Traditional methods of root cause analysis often fall short and fail to deliver conclusive results in complex manufacturing environments. This is particularly true for the identification of root cause chains, where multiple process parameters generate a chain reaction throughout a manufacturing process.

"Root cause analysis without causal AI and domain knowledge is wishful thinking!"

Industry Expert

Solution

We collected a dataset that ranged from process parameters and raw material properties to product quality attributes, with a special emphasis on cell voltage stability. To address the intricate issue of identifying root causes behind voltage variations, we utilized the causal AI capabilities of the EthonAI Analyst software.

Alongside the dataset, we incorporated specific domain expertise into the Analyst software. This expertise included detailed knowledge about the production flow, such as the process sequence and the parameters measured at each production step.

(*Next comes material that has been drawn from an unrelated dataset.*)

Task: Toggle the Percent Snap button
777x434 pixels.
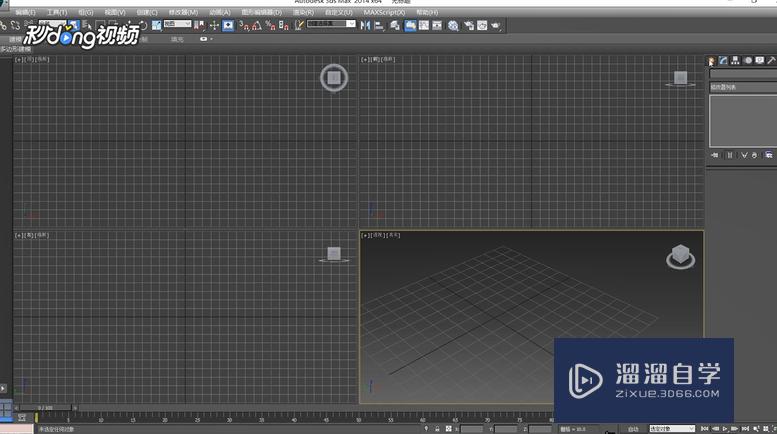Action: pos(271,25)
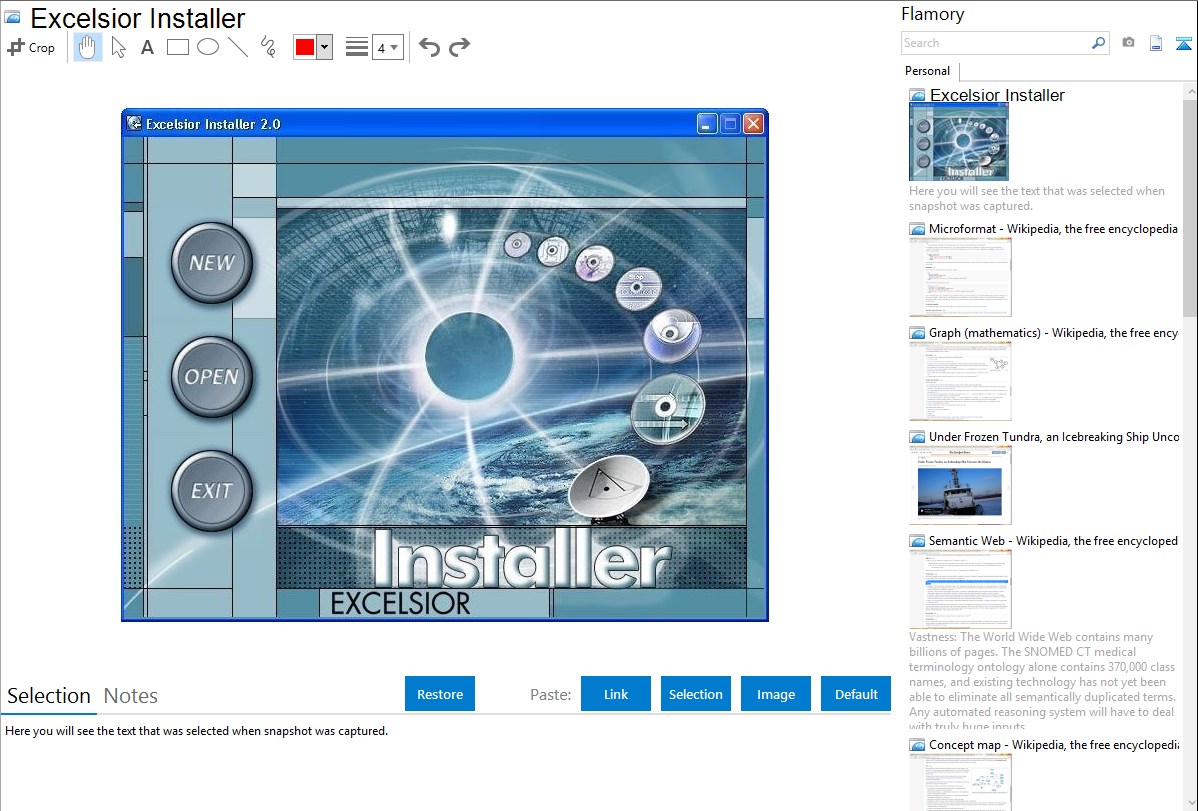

As a result, the Analyst software was able to find the root cause chain, which ultimately enabled it to track down the root cause of declining cell voltage. Unlike conventional machine learning techniques that often stop at identifying patterns in data, our advanced graph models reveal the underlying factors causing those patterns. This is particularly important in complex manufacturing systems where understanding causal relationships leads to more effective quality improvement actions.

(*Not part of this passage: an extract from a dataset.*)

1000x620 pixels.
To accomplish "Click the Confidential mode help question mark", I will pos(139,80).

The process and quality data are connected for root cause analysis.
"Upstream root causes had been overlooked with traditional ML methods, but were crucial in understanding the effects on quality."

Industry Expert

Outcome

The Analyst software identified two key root causes—welding current and electrolyte concentration—that had a direct impact on cell voltage stability. Unlike traditional methods, which typically overlook upstream factors, our model successfully back-tracked to the root causes influencing these direct effects. Specifically, the software revealed calibration issues in one of the assembly machines affecting welding current. Similarly, variations in electrolyte concentration were traced back to the electrolyte supplier. These upstream root causes had been overlooked in traditional analyses but were crucial in understanding the effects on the cell voltage.

This case study demonstrates the distinct advantages of employing causal AI in complex manufacturing systems. The causal AI capabilities of the EthonAI Analyst enable the back-tracking of root causes through the incorporation of domain knowledge and by considering the flow through a factory. This approach helped pinpointing how cell voltage was affected by upstream root causes, which could not be discovered by traditional correlation analysis. The insights presented in this case study show how to remedy current inefficiencies, and also provide a robust framework for future quality management initiatives.

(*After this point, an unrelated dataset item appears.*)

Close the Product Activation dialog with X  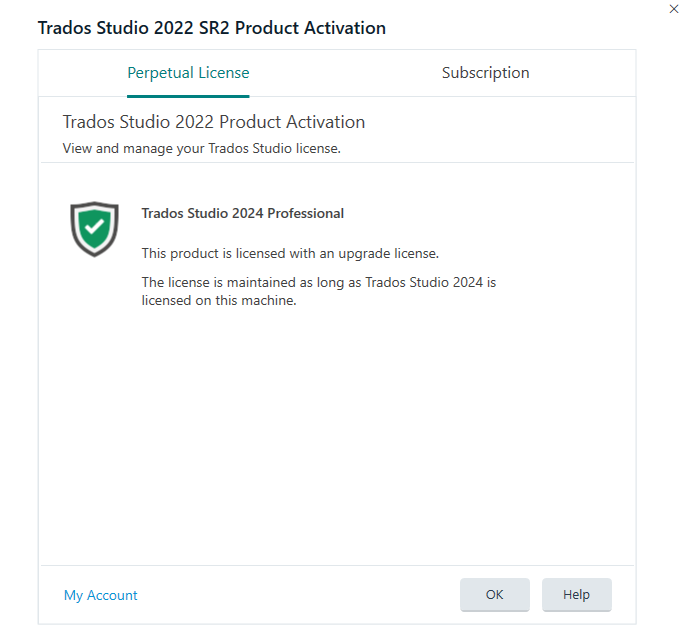[x=673, y=9]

The Analyst back-tracks to root causes influencing direct effects. These upstream factors stay undiscovered in traditional analyses.

Impact

Causal AI tackles tough quality problems

Uncover Interactions

Unstable cell voltage was traced to a combination of machine miscalibration and one supplier's electrolyte concentrations.

Upstream Fixes

Yield losses that previously appeared unavoidable, and could only be caught late in the process, can now be fixed much earlier.

Domain Knowledge

Being able to easily inform the algorithm of domain expertise was crucial. Experts don't need to write any code, they simply provide hints about possible links.